Santena 25 aprile. Il complotto contro il Duce. I parte. Puntata 220

SANTENA – 24 aprile 2020 – E’ un giallo internazionale. Più passa il tempo più diventa credibile. Di mezzo ci sono la Tomba di  Cavour, la Fiat e la Burgo, il Feldmaresciallo Kesselring, un generale morto” suicida”, Badoglio, Inglesi e Americani e un testamento fatto in fretta e furia da Giovanni Visconti Venosta.
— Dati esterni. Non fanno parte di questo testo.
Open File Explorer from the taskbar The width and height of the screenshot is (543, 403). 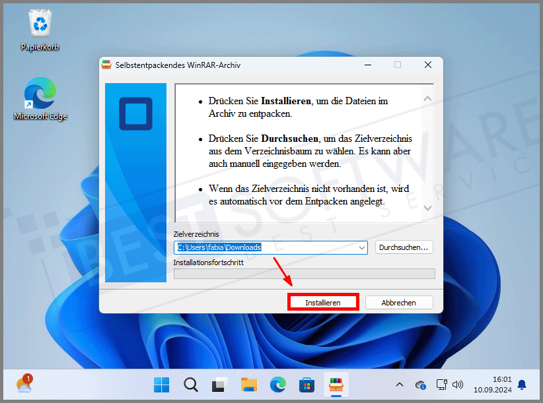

Benito Mussolini sulla balconata della Chiesa, 16 maggio 1939

                                                                        I PARTE

Perché due grandi aziende private, nel centenario dell’Unità d’Italia, finanziarono i lavori di ristrutturazione del Castello e l’allestimento di un Museo sul Risorgimento?
Chi e cosa legava la Fiat, il presidente Vittorio Valletta e i Vicepresidenti, l’avvocato Giovanni Agnelli e il Conte Giancarlo Camerana a Santena?
Chi e cosa collegava la Burgo Cartaria di Verzuolo, il presidente onorario, senatore Luigi Burgo e l’amministratore delegato, Mansueto Ravizza, alla città di Camillo Cavour?
C’era forse qualcosa che andava oltre la passione per Cavour e per il Risorgimento?
Qualcosa che riguardava tempi più recenti.
Quelli della Liberazione, della Ricostruzione, del Boom economico, dell’Europa Unita.
La risposta è sì.

Giuseppe Musso

Santena è tra le città italiane più interessanti da studiare per comprendere il Fascismo, l’Antifascismo, la II Guerra Mondiale, la Resistenza, la Liberazione e l’oggi.
Nel suo piccolo, la città di Camillo Cavour, ha dato un grande contributo alla nascita della Repubblica Italiana e degli Stati Uniti d’Europa.
Figure esemplari di quel periodo sono un superstite e tre martiri, caduti combattendo nella guerra di Liberazione:

Giuseppe Musso (1922-1944), Carabinieri, partigiano, reduce dall’invasione dell’Unione Sovietica;

Enrico Visconti Venosta (1883-1945), Maggiore Volontario del V Corpo d’Armata Britannico, penultimo Marchese di Cavour, padrone del Castello di Santena ed erede di Camillo Cavour;

Giovanni Tosco

Giovanni Tosco (1922-1945), fante, partigiano, reduce dall’invasione dell’Unione Sovietica.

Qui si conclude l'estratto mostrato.